## ZITIERTER TEXT:
* * * * * * * * *
Im raffinierten Setting von Karin Fritz, einer von oben herabschwebenden Salon-Ehrenberg-Ebene, als Unter- geschoss eine Art Bedrohlichkeit atmender Bunker, die der Epoche entsprechenden Kostüme von Eva Dessecker, springt die Handlung gleich zu Anfang in eine der Soireen der Madame Ehrenberg: Elfriede Schüsseleder, die mit pointiert trockenem Humor glänzt, und der die Lacher gewiss sind, ist die arme Leonie doch von allem und jedem entsetzlich ermüdet. Ihr zur Seite steht Siegfried Walther als Oberzyniker Salomon Ehrenberg, der statt des amüsierten Treibens in seinem Hause lieber angeregte Debatten zur Lage der Nation führen würde.

Doch es sind vor allem Alexander Absenger als Georg von Wergenthin und Raphael von Bargen als Schriftsteller Heinrich Bermann, die das Spiel machen, von Bargens Autor als sich mit Leidenschaft selbst zerfressender Intellektueller, der es lautstark leid ist, auf sein Jüdisch-Sein reduziert zu werden, Absengers Aristokrat als der ewige, bis zur Unverantwortlichkeit törichte Bub, ein „arischer“ Realitätsverweigerer mit nur ab und an hellen Augenblicken. Beide liefern eine fulminante Charakterstudie, wunderbar österreichisch Bermanns Satz: „Die Entrüstung ist hierzulande ebenso wenig echt, wie die Begeisterung, nur Schadenfreude und Hass sind echt“, Absenger brillant als trotziges Kind, das Zeter und Mordio schreit, als sich Anna endgültig von ihm abwendet.

Als diese hat Alma Hasun ihre starken Momente, die geschwängerte Geliebte, die aus Egoismus und „Künstlertum“ so lange beiseitegeschoben wird, bis ihr Selbstbewusstsein als Frau ihr die Rolle des benützten und fallen gelassenen Opfers verbietet und Anna beschließt auf eigenen Beinen zu stehen. In diesem Sinne modern auch Katharina Klar als sozialistische Revolutionärin Therese Golowski, eben erst aus dem Gefängnis entlassen und schon wieder als Frauenrechtlerin auf den Barrikaden. Klar gestaltet diesen Freigeist, der sich die Männer nach Belieben nimmt und abschiebt, mit großer Intensität, spröde und glühend kämpferisch zugleich; die Emanzipation, man kauft sie ihr in jeder Sekunde ab – und schön zu sehen ist, wie sich Klar, bisher als Gast in „Rosmersholm“ (Rezension: www.mottingers-meinung.at/?p=35913), ins Ensemble einfügt.
* * * * * * * * *
## BEREITGESTELLTE DATEN:
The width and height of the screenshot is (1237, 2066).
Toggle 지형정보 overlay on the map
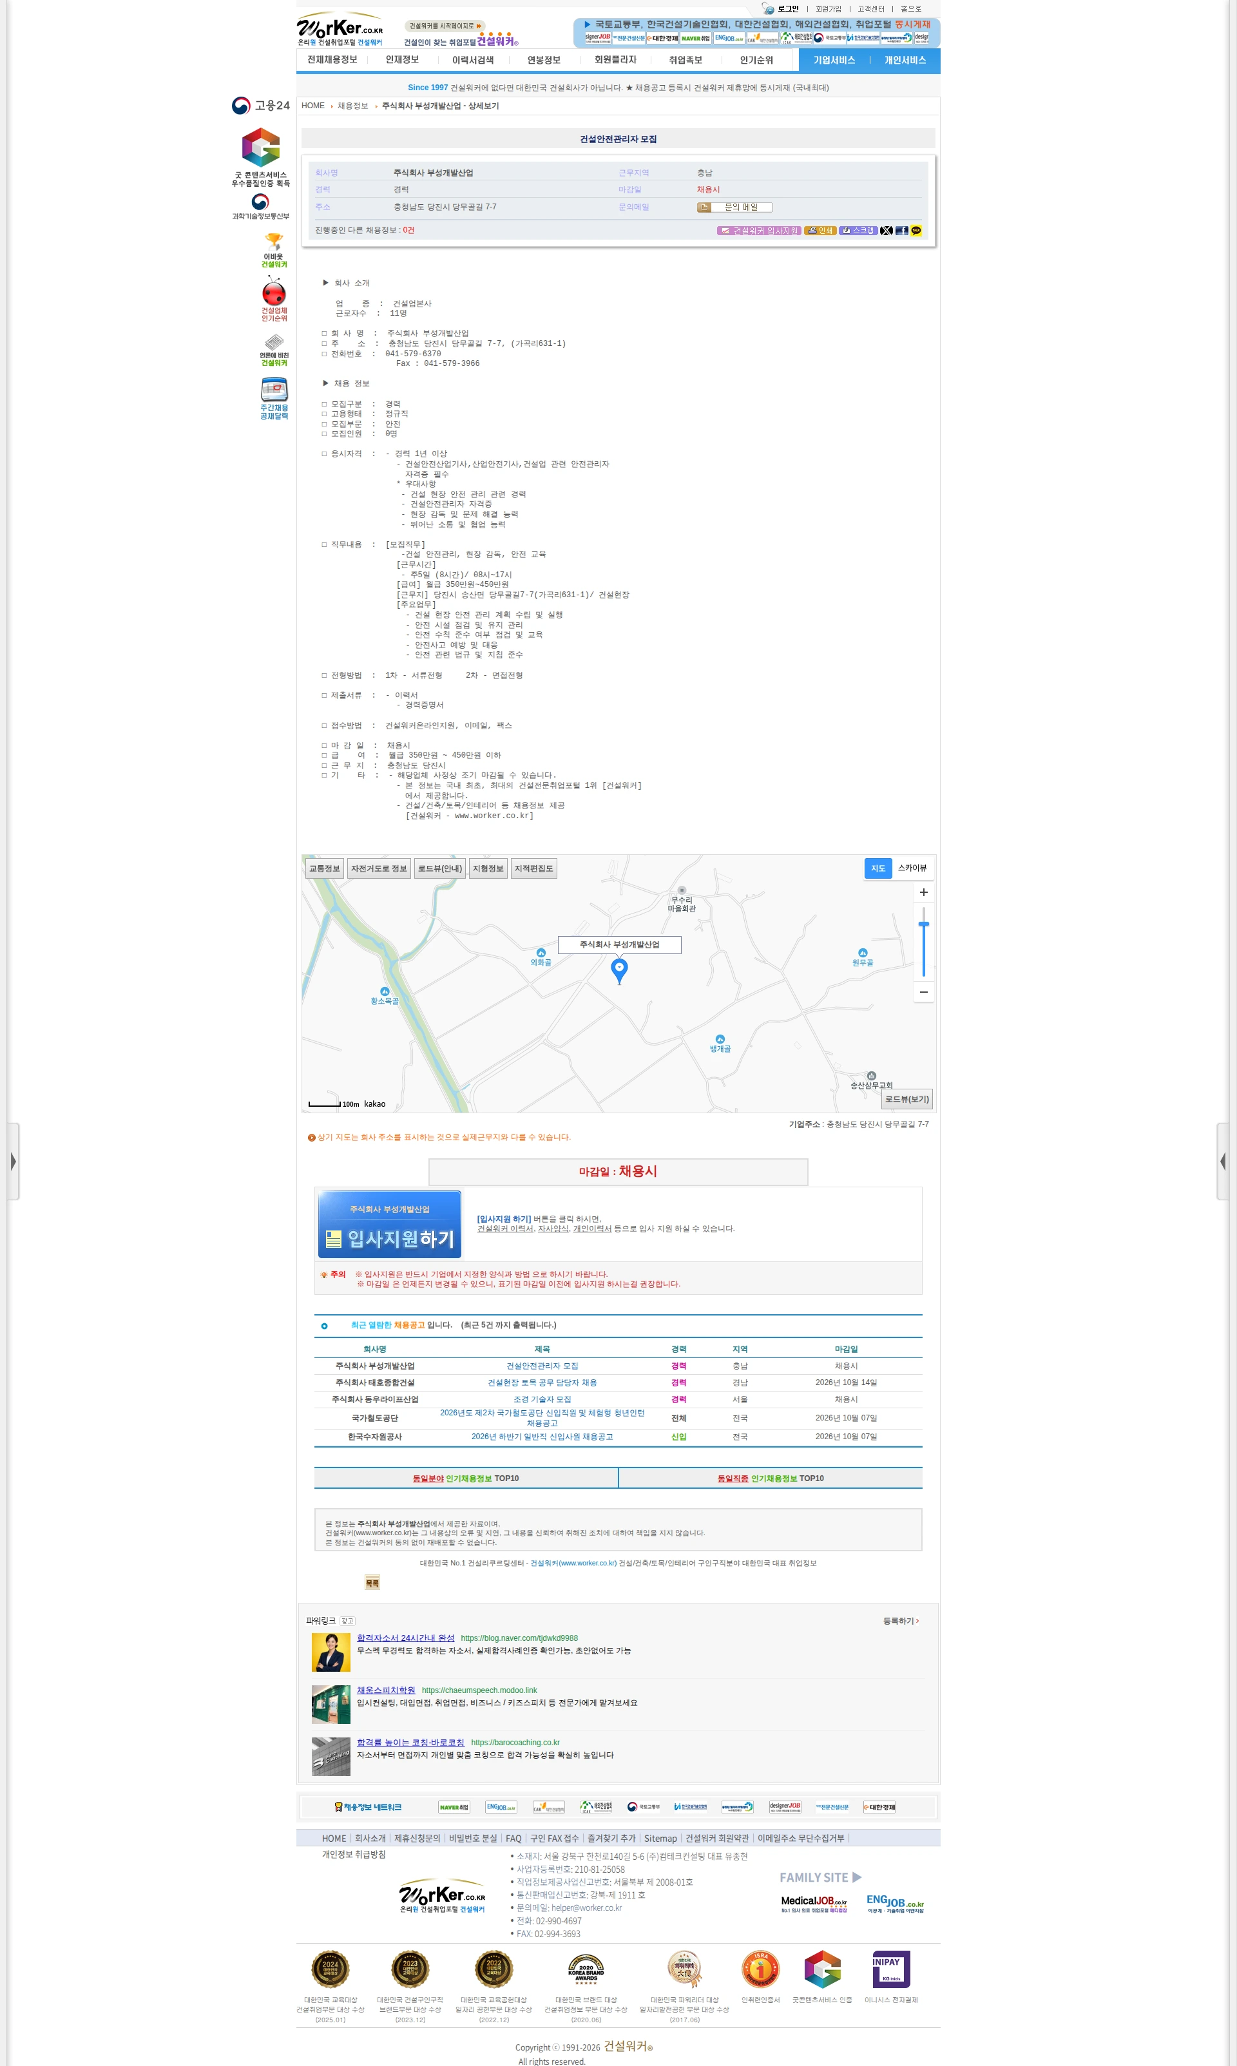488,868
* * * * * * * * *
## ZIEL:
Tausche in der Theaterkritik „Charakterstudie“ gegen „Rollenstudie“ aus und gib bitte den Abschnitt von „Doch es sind“ bis einschließlich „von ihm abwendet.“ wieder.

## DIE ANTWORT:
Doch es sind vor allem Alexander Absenger als Georg von Wergenthin und Raphael von Bargen als Schriftsteller Heinrich Bermann, die das Spiel machen, von Bargens Autor als sich mit Leidenschaft selbst zerfressender Intellektueller, der es lautstark leid ist, auf sein Jüdisch-Sein reduziert zu werden, Absengers Aristokrat als der ewige, bis zur Unverantwortlichkeit törichte Bub, ein „arischer“ Realitätsverweigerer mit nur ab und an hellen Augenblicken. Beide liefern eine fulminante Rollenstudie, wunderbar österreichisch Bermanns Satz: „Die Entrüstung ist hierzulande ebenso wenig echt, wie die Begeisterung, nur Schadenfreude und Hass sind echt“, Absenger brillant als trotziges Kind, das Zeter und Mordio schreit, als sich Anna endgültig von ihm abwendet.